"You can't cling to the past. Because no matter how tightly you hold on, it's already gone."
Nothing matter more to me now than these bunch of crazy nutsacks who chose the weirdest person to be their friend. |
I'm done thinking that there are other people who are going to even come to par with these few people. They've seen me at my worst, at my best, when I'm down, literally on my back in a pool of my own puke, and when I'm standing tall as a motherfucker because my growth spurt was crazy.
They've seen me when I was clean, and when I'm inked. When I was skinny as a motherfucker, and when they can't beat me at arm wrestling. They've seen it all. They know my family, I know theirs. It's tough to forge real friendships. It's rough to rough out and find out how different we all are, but still coming to terms with the differences and accepting all of the faults.

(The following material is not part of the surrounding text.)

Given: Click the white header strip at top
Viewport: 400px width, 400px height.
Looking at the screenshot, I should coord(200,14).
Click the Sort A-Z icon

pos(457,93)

But if that one day really comes when we find better people in our lives, and we go our separate ways, then we will be our very own something old. Go for that something new, go for that fresher, greener pasture that awaits. Because the past has passed, and like Barney Stinson said 'New is always better'.
A few days back when I almost got myself paralyzed, I thought about alot of stuffs. When the Chinese doctor stuck the two long ass needles down the back of my palm, and twisted and turned them for a good 15 minutes, thoughts raced through my mind.
"The little iron man in the family's cracking.". Tears kept flowing down my face because the pain was insane. I tried my best to keep them in, but it didn't work. I squirmed and kicked when the pain was too much, but I took it all in. I saw my dad in myself at that moment. I heard how my sister felt my pain when she tried holding me down, and how she made sounds you would make if you saw a woman give birth to a child. I thought to myself, "Wouldn't it be great if I had a significant other by my side telling me it's gonna be all right".
It's 30 days before 2014 kicks in. 2013 wasn't exactly what I wanted it to be. I thought 2013 would've been better. But it was one hell of an epic roller coaster ride which has made me learned a shit load of things. Maybe things will take a turn for the better. Maybe 2014 is the year where two wrongs make a right, where the opposites really do attract, and where all bad things do come to an end. Maybe, just maybe, I'll get back on track in life again.
"Enough, they're enough & I'm happy with them". |
"I'm not where I need to be, but thank god I'm not where I used to be"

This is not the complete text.